As soon as the line containing "[کانال بله] (97, 2557)" appears, copy it and every following line word for word until the records end.

[Input material]

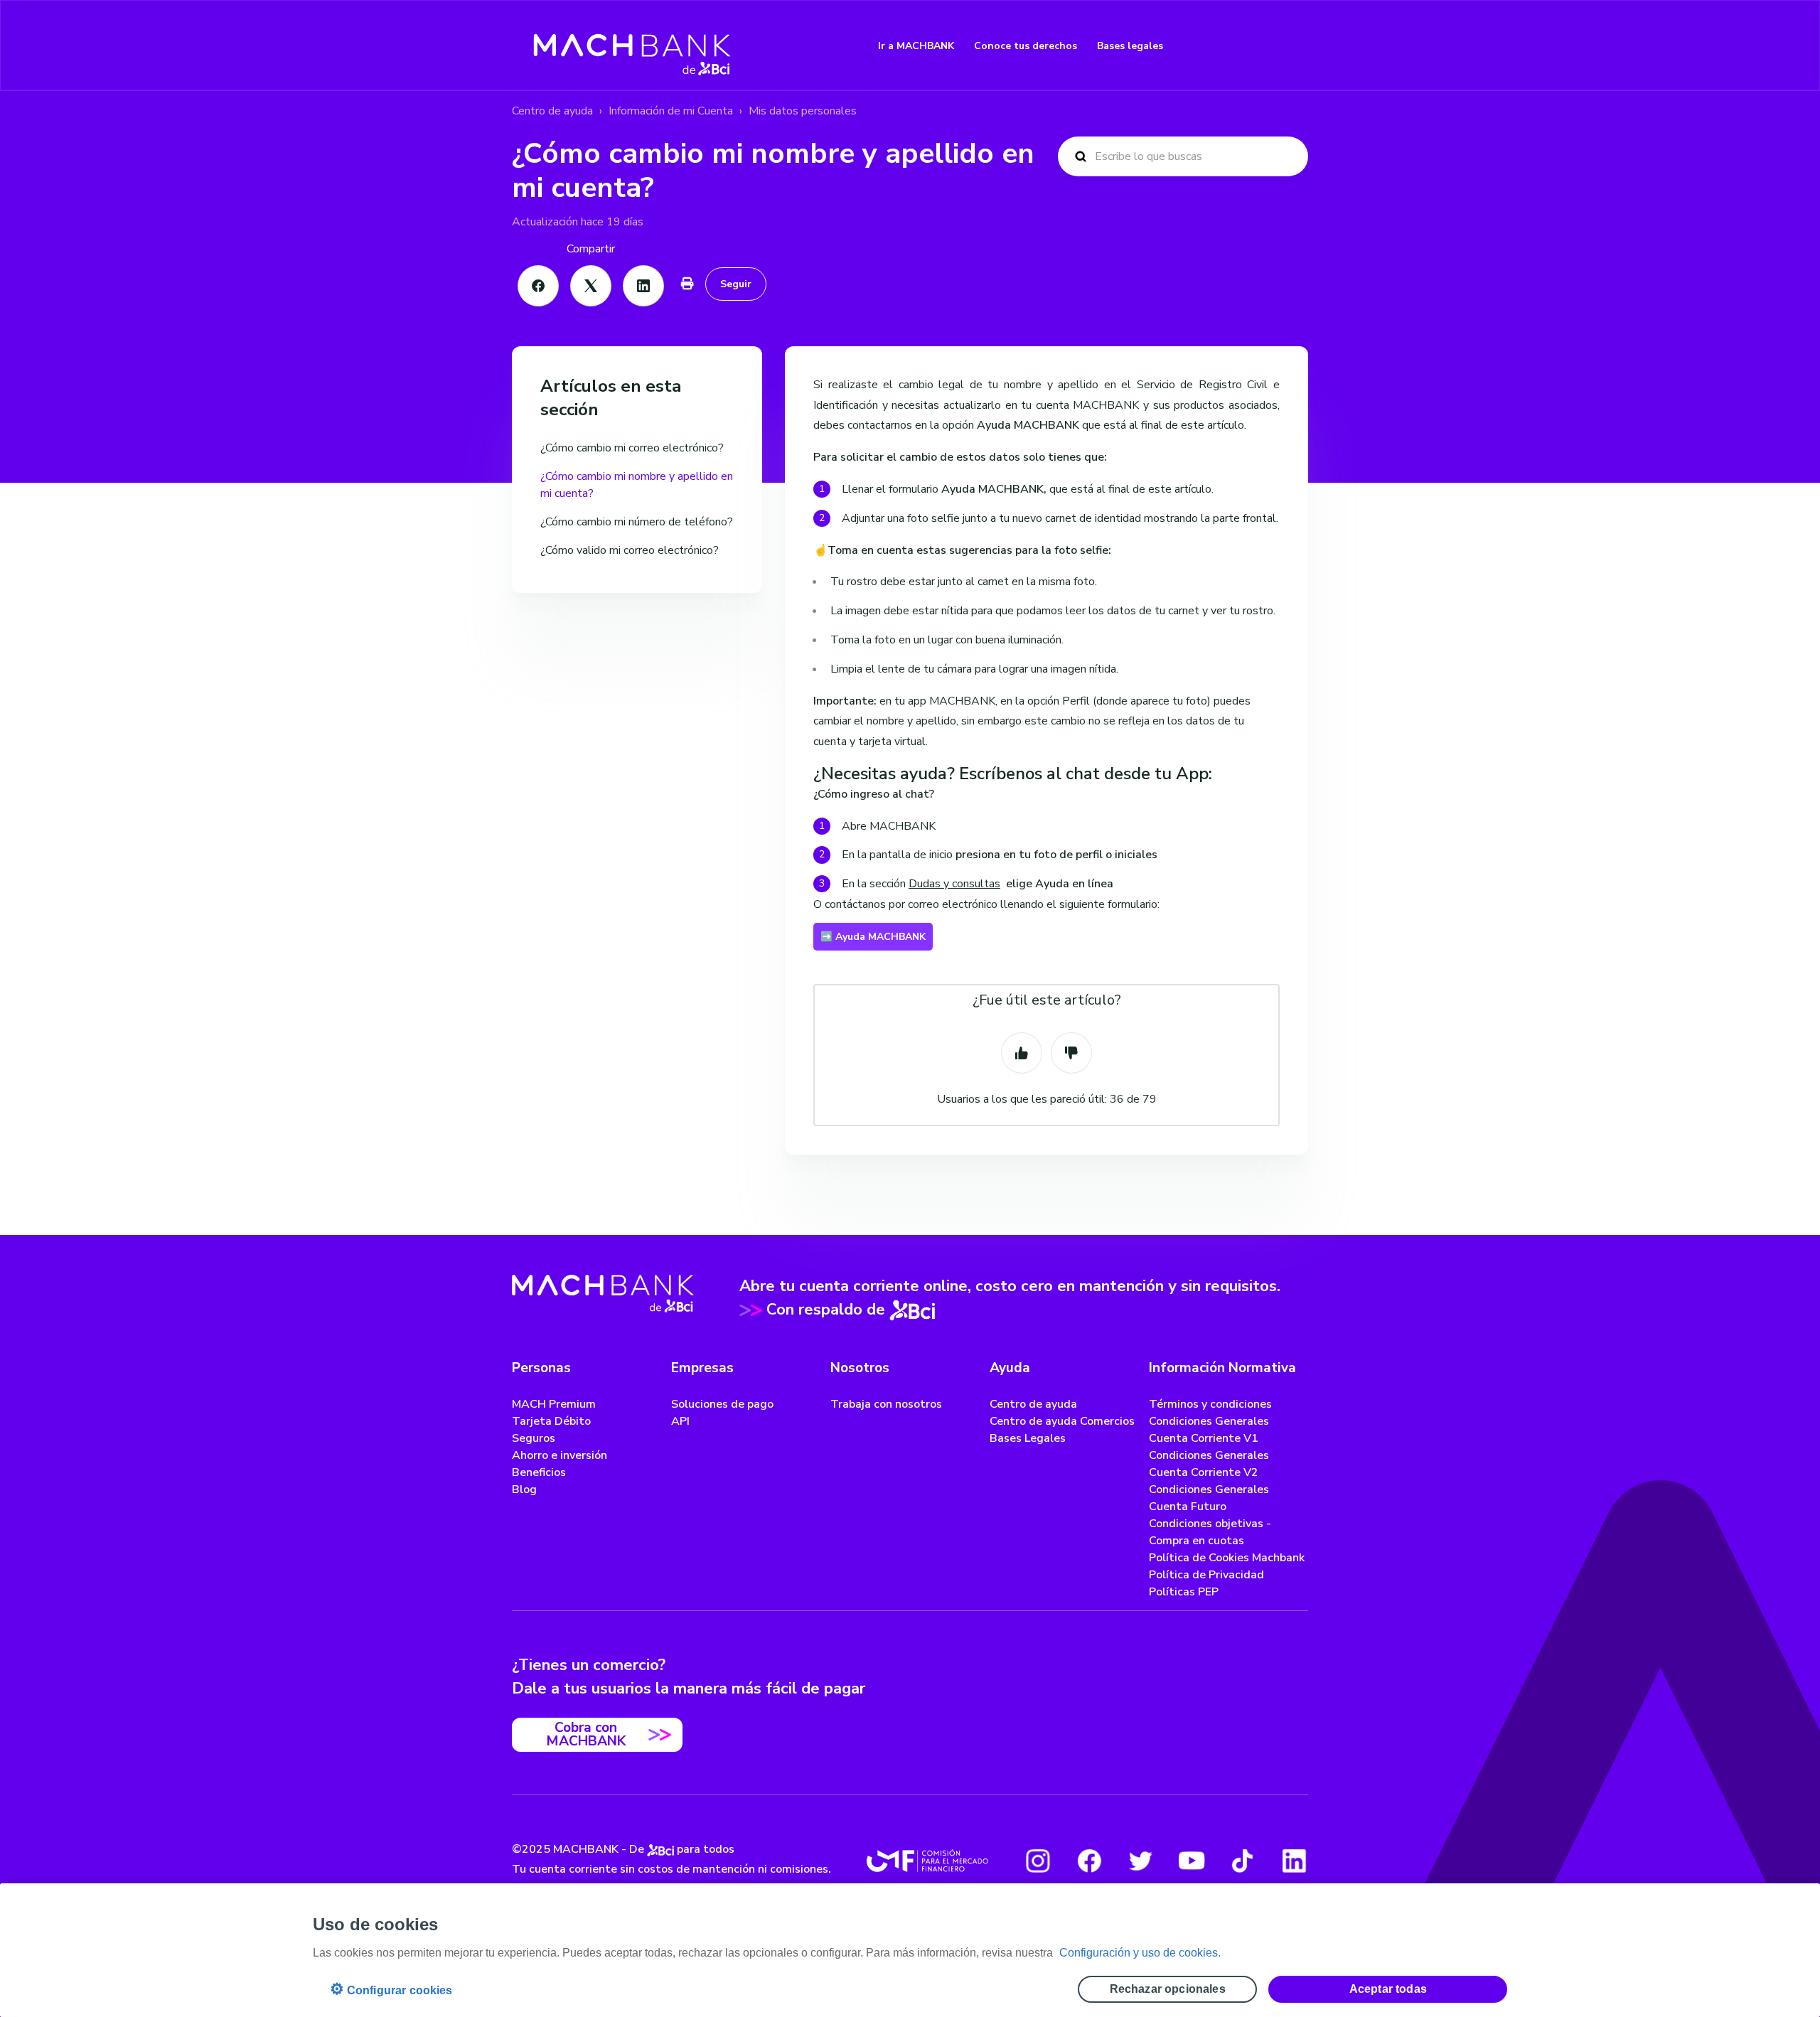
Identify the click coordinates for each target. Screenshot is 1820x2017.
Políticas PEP (1184, 1592)
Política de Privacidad (1206, 1575)
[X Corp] (591, 286)
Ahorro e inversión (559, 1455)
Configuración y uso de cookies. (1140, 1953)
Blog (524, 1489)
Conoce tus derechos (1025, 46)
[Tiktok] (1242, 1860)
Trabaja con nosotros (886, 1404)
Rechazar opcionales (1168, 1989)
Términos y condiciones (1210, 1404)
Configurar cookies (391, 1989)
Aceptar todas (1388, 1989)
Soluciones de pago (722, 1404)
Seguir (735, 284)
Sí (1021, 1053)
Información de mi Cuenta (671, 111)
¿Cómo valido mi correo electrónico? (629, 550)
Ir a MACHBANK (916, 46)
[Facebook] (538, 286)
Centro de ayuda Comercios (1062, 1421)
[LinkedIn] (643, 286)
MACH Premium (554, 1404)
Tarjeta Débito (551, 1421)
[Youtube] (1191, 1860)
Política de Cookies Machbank (1227, 1558)
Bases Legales (1028, 1438)
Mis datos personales (803, 111)
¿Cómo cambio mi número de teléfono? (636, 522)
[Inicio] (632, 45)
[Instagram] (1038, 1860)
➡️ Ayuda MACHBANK (873, 936)
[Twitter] (1140, 1860)
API (680, 1421)
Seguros (533, 1438)
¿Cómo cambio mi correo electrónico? (632, 448)
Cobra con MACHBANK (586, 1734)
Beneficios (539, 1472)
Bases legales (1130, 46)
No (1071, 1053)
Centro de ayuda (552, 111)
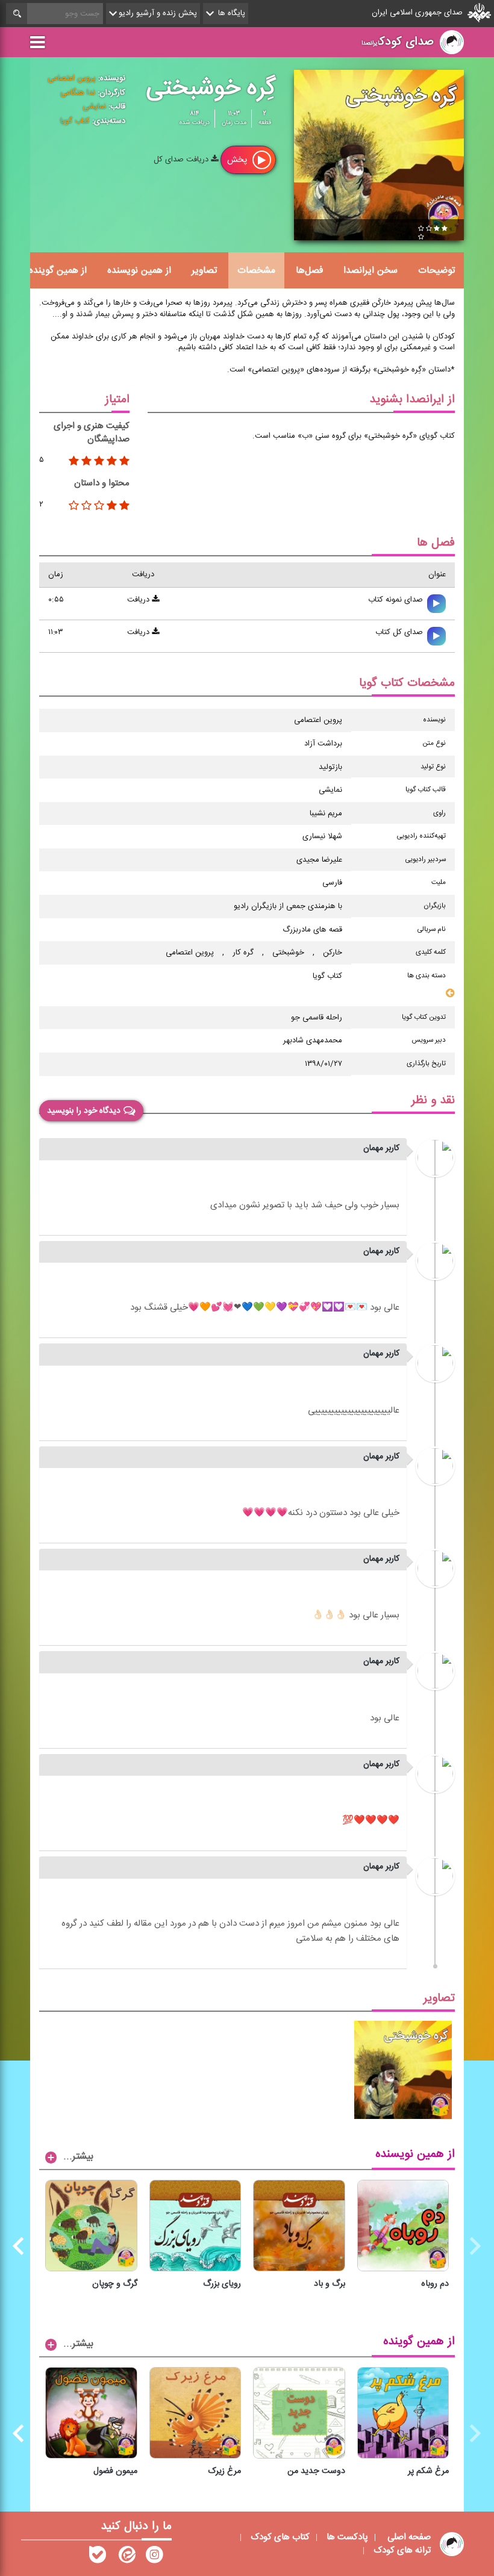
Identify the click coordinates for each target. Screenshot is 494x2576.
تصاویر (204, 270)
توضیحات (436, 270)
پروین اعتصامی (72, 78)
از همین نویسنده (139, 270)
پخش (238, 159)
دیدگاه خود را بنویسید (83, 1110)
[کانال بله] (97, 2557)
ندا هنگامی (77, 92)
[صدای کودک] (154, 2557)
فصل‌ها (309, 270)
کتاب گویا (75, 121)
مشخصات (256, 270)
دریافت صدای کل (182, 159)
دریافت (139, 599)
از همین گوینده (58, 270)
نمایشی (94, 106)
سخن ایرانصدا (370, 270)
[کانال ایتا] (126, 2557)
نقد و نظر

[/Input material]

** Task output **
[کانال بله] (97, 2557)
ندا هنگامی (77, 92)
[صدای کودک] (154, 2557)
فصل‌ها (309, 270)
کتاب گویا (75, 121)
مشخصات (256, 270)
دریافت صدای کل (182, 159)
دریافت (139, 599)
از همین گوینده (58, 270)
نمایشی (94, 106)
سخن ایرانصدا (370, 270)
[کانال ایتا] (126, 2557)
نقد و نظر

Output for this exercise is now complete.